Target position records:
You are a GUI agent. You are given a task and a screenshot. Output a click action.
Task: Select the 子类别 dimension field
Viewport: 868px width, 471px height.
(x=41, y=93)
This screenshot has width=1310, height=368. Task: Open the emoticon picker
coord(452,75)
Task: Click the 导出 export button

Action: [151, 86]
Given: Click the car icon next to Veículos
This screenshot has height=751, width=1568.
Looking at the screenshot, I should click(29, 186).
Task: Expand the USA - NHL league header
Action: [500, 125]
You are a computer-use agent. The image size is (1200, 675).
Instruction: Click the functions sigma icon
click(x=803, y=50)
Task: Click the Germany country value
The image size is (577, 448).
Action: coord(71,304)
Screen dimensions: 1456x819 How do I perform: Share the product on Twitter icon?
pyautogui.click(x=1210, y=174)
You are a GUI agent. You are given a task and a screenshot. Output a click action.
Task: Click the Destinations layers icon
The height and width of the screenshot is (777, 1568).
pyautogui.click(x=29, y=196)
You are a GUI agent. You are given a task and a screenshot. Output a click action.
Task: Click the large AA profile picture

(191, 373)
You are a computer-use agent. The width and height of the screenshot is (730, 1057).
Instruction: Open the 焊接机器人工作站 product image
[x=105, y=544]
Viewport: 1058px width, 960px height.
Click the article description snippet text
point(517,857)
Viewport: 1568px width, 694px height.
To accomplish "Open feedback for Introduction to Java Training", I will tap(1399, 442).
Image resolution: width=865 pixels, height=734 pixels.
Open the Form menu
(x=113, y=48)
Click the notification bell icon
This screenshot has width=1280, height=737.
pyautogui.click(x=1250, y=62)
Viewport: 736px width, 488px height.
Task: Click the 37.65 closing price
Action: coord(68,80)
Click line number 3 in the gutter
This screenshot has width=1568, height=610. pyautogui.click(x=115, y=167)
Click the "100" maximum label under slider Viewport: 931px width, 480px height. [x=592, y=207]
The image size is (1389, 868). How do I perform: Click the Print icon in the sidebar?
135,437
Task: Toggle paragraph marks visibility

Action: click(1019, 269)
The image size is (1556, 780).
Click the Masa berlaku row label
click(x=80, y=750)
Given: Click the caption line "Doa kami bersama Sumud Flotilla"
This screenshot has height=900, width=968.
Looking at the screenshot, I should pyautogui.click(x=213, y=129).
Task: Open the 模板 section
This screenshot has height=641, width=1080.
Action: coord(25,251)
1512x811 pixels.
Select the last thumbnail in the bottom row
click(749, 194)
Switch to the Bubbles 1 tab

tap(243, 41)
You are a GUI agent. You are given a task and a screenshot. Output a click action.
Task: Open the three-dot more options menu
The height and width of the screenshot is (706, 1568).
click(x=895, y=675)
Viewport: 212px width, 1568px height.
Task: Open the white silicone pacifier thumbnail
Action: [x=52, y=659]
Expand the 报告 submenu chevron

What you are asked to do: Copy out, line for line and unchanged, the part of the items that opens with the line containing "Task: Toggle paragraph marks visibility" and closes with the line containing "should pyautogui.click(x=213, y=129).", both included.

Task response:
Task: Toggle paragraph marks visibility

Action: click(1019, 269)
The image size is (1556, 780).
Click the Masa berlaku row label
click(x=80, y=750)
Given: Click the caption line "Doa kami bersama Sumud Flotilla"
This screenshot has height=900, width=968.
Looking at the screenshot, I should pyautogui.click(x=213, y=129).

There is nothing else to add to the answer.